Give her independence. Put the food down, don’t praise her, don’t say anything. Just walk away and let her est when she wants to.


----------



## glorybeecosta (Nov 11, 2014)

They won't starve, when they get hungry enough they will eat, I have a 3.7 LB that tries that. If she does not eat, dinner, she does not get anything until morning. If they are sick that is different, then I will prime her with chicken or cheese to try to get her to eat


----------



## Charmed (Aug 4, 2014)

My thirteen year old is on his own version of food aversion... he turned down his Grandma Lucy's Venison which he usually gobbles up. I waited for a day, and then offered him kibble. This was his response, "Yum, yum, kibble!" gobble, gobble, gobble. It is Acana that I keep on hand for just this type of "old man" boycott. If it was one of the younger dogs, they would eat what they were given, and be given the same thing (fresh) the next day. Of course, they are big dogs, so I don't have to worry about hypoglycemia. I swear Sailor grins at me when he manages to make me do what he wants. Now here is where mixed feelings come in; he has been such a good boy that he deserves whatever he wants.

◆ SUPPLIED INFORMATION ◆

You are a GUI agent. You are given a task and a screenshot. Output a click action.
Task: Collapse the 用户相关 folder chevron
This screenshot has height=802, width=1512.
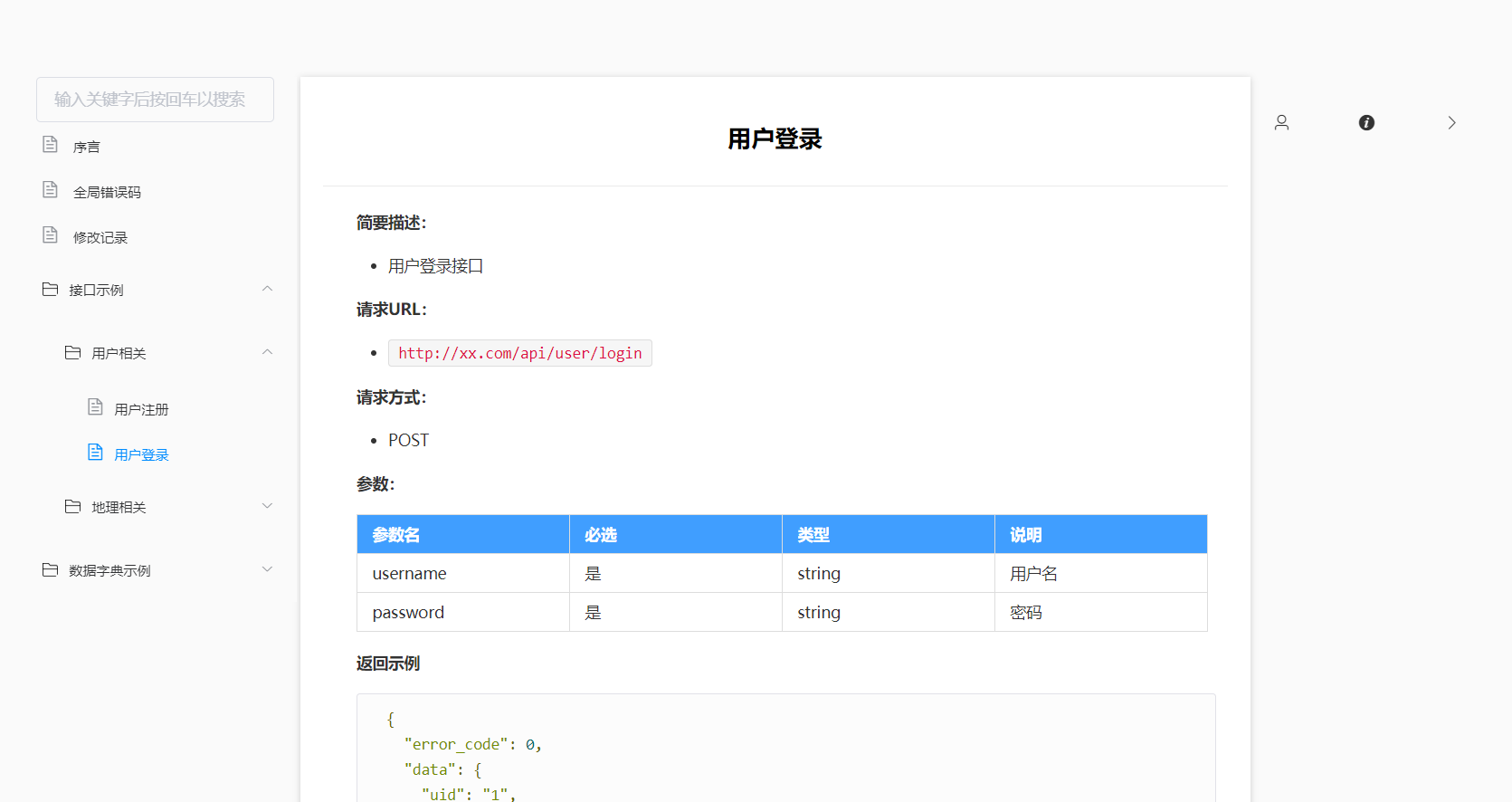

◆ SHORT PROBLEM 1 ◆
Give the dog-feeding thread again, everything from "## glorybeecosta (Nov" down to "(Aug 4, 2014)", and swap "dinner" for "supper".
◆ SHORT PROBLEM 2 ◆
Continue the forum thread about dogs refusing their food, starting after its final sentence.
You won't need the data.

◆ RESULT 1 ◆
## glorybeecosta (Nov 11, 2014)

They won't starve, when they get hungry enough they will eat, I have a 3.7 LB that tries that. If she does not eat, supper, she does not get anything until morning. If they are sick that is different, then I will prime her with chicken or cheese to try to get her to eat


----------



## Charmed (Aug 4, 2014)

◆ RESULT 2 ◆
----------



## Lotus (Aug 29, 2018)

*Lexi - the picky eater*



lily cd re said:


> I am glad things are going better. I hope the yogurt is plain without added sugary stuff. Our dogs all love yogurt too.


Yes, I give her plain homemade yogurt.


----------



## Lotus (Aug 29, 2018)

Dechi said:


> I’m glad she is eating better but in my opinion you should now go a step further.
> 
> No dog needs to be praised to eat. It’s not a good habit to give them. Eating is a means of surviving, and all living creatures do it without having to be asked to.
> 
> ...


That is a good point - about my traveling. I thought maybe she would develop a more positive attitude about her food and that will become a habit. Anyway, since yesterday, even my reinforcement ideas have not worked. She has not eaten for 24 hours. It is not easy for me to see her starve like this. afraid::banghead:

Btw, I don't know if anyone remembers, this is the same dog I had posted about 4-5 months ago (soon after we got her from the shelter) that used to growl at us if she was petted. She is not like that with people in the family anymore. Total sweetheart. But is still weird with strangers or people she meets only occasionally.


----------



## Dechi (Aug 22, 2015)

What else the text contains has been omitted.